Dinanzi a così chiara formulazione del testo normativo, non si può certo sostenere che ai biologi sia vietato eseguire analisi istopatologiche, con la conseguenza che, per tale settore di attività, non sarebbe possibile l’equiparazione del trattamento economico delle due categorie di professionisti.
I ricorrenti cercano di sostenere ulteriormente la loro tesi, osservando che nel settore delle analisi istopatologiche e citopatologiche il risultato delle analisi si identifica con le diagnosi; e poiché le diagnosi possono essere eseguite solo dai medici, ne consegue che il biologo, in tale settore, svolge solo una funzione ausiliaria e subalterna, sicché appare del tutto ingiustificata la sua equiparazione economica al personale medico.
Si può convenire con i ricorrenti che nel settore delle analisi istopatologiche e citopatologiche il risultato dell’analisi condiziona fortemente la diagnosi vera e propria, cosicché nel linguaggio non tecnico si può quasi dire che il risultato dell’analisi indica la situazione in cui si trova il paziente.

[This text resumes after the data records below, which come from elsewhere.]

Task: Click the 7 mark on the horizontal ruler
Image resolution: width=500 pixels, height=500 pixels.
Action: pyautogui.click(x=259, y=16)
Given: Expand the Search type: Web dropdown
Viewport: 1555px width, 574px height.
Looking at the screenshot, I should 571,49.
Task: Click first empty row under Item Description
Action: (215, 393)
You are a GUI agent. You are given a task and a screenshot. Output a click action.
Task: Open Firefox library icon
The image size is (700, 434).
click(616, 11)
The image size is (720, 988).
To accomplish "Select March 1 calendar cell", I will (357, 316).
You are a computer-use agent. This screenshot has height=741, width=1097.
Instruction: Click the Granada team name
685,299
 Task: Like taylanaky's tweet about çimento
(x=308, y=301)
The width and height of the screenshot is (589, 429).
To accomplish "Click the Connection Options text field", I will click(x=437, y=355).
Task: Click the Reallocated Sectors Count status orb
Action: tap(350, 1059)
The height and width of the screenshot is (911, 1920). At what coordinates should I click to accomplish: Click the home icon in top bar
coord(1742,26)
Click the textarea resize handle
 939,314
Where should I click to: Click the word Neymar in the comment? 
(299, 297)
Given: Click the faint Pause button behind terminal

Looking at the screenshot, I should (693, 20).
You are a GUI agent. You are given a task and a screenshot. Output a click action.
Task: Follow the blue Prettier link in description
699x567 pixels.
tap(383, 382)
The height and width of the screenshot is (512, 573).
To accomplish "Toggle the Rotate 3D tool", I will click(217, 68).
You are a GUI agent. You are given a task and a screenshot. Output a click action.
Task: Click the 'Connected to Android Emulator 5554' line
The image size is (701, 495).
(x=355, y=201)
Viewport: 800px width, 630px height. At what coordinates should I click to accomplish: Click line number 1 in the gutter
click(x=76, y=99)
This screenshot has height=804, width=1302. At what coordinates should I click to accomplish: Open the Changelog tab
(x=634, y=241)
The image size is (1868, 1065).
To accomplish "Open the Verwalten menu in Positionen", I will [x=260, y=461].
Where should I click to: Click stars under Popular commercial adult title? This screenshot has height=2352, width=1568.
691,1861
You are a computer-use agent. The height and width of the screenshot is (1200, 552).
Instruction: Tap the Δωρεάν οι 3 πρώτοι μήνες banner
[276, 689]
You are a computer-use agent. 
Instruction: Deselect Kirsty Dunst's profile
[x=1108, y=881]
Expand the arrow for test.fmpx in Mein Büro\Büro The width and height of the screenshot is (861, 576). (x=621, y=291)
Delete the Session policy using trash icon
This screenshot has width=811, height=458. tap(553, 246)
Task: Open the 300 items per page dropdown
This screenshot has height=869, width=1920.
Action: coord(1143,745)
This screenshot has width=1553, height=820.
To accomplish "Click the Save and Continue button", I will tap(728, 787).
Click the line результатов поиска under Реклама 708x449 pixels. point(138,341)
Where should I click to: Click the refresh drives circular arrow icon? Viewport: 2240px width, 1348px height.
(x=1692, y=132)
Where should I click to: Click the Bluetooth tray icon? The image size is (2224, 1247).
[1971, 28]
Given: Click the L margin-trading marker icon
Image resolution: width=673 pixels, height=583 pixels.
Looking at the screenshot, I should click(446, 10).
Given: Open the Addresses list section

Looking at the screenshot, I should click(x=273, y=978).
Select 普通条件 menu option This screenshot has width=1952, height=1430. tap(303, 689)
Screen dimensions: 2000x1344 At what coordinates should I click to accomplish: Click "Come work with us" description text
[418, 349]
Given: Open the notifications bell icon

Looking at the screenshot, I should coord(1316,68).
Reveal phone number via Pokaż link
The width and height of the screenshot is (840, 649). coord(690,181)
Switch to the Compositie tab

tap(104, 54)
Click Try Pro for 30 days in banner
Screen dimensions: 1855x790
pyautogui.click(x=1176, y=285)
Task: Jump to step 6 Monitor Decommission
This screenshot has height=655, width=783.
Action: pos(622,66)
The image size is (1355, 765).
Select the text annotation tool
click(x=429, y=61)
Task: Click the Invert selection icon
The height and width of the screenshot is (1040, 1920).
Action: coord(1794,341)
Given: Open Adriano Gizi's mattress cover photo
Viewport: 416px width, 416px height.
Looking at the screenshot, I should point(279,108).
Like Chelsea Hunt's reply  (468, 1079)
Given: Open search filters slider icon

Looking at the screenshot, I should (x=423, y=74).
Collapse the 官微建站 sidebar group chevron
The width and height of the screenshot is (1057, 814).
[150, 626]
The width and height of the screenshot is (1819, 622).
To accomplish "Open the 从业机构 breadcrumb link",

Ma, seppure in tale settore il risultato dell’analisi condiziona fortemente la diagnosi, tuttavia i due momenti (lettura del reparto e diagnosi) rimangono concettualmente e giuridicamente distinti, come pure ha messo in luce il Consiglio di Stato nella citata decisione n. 308/1986.
Del resto, non sarebbe certo possibile formulare la diagnosi e prescrivere la relativa cura soltanto in base ai risultati delle analisi, prescindendo dall’esame diretto ed obiettivo del paziente. La diagnosi e la terapia debbono essere fatte dal medico curante, che aggiunge ai risultati delle analisi i dati emergenti dall’esame obiettivo e diretto del paziente.
Posto, quindi, che anche nel settore delle analisi istologiche e citopatologiche il momento dell’analisi deve essere tenuto distinto da quello della diagnosi e cura, non si vede perché il trattamento del biologo dovrebbe differire da quello del medico, atteso che il biologo è per legge abilitato ad eseguire le predette analisi e di fatto le esegue in condizioni di parità con i medici.
In conclusione, appare pienamente legittimo che il D.P.R. n. 270/1987 abbia equiparato il trattamento economico dei dipendenti medici e biologici, per quanto attiene alla ripartizione del fondo di incentivazione, senza operare alcuna distinzione fra l’uno e l’altro tipo di laboratori.
Per le considerazioni che procedono, il ricorso è infondato e deve essere respinto.
Sussistono, tuttavia, giusti motivi per compensare integralmente fra le parti le spese del giudizio.
P.Q.M.
Il Tribunale Amministrativo Regionale del Lazio, Sezione Prima, rigetta il ricorso proposto da ?? ed altri, come in epigrafe.
Compensa fra le pareti le spese del giudizio. Ordina che la presente decisione sia eseguita dall’Autorità Amministrativa. Così deciso a Roma, l’8 giugno 1988, dal Tribunale Amministrativo Regionale del Lazio, Sezione Prima, in Camera di Consiglio, con l’intervento dei Signori:

Alberto de Roberto – Presidente
Anselmo – Consigliere, estensore
Vincenzo Salamone – Referendario

* La riportata Decisione, impugnata dai soccombenti, è stata confermata in toto dal Consiglio di Stato, Sez. IV°, con la Decisione n.565/92.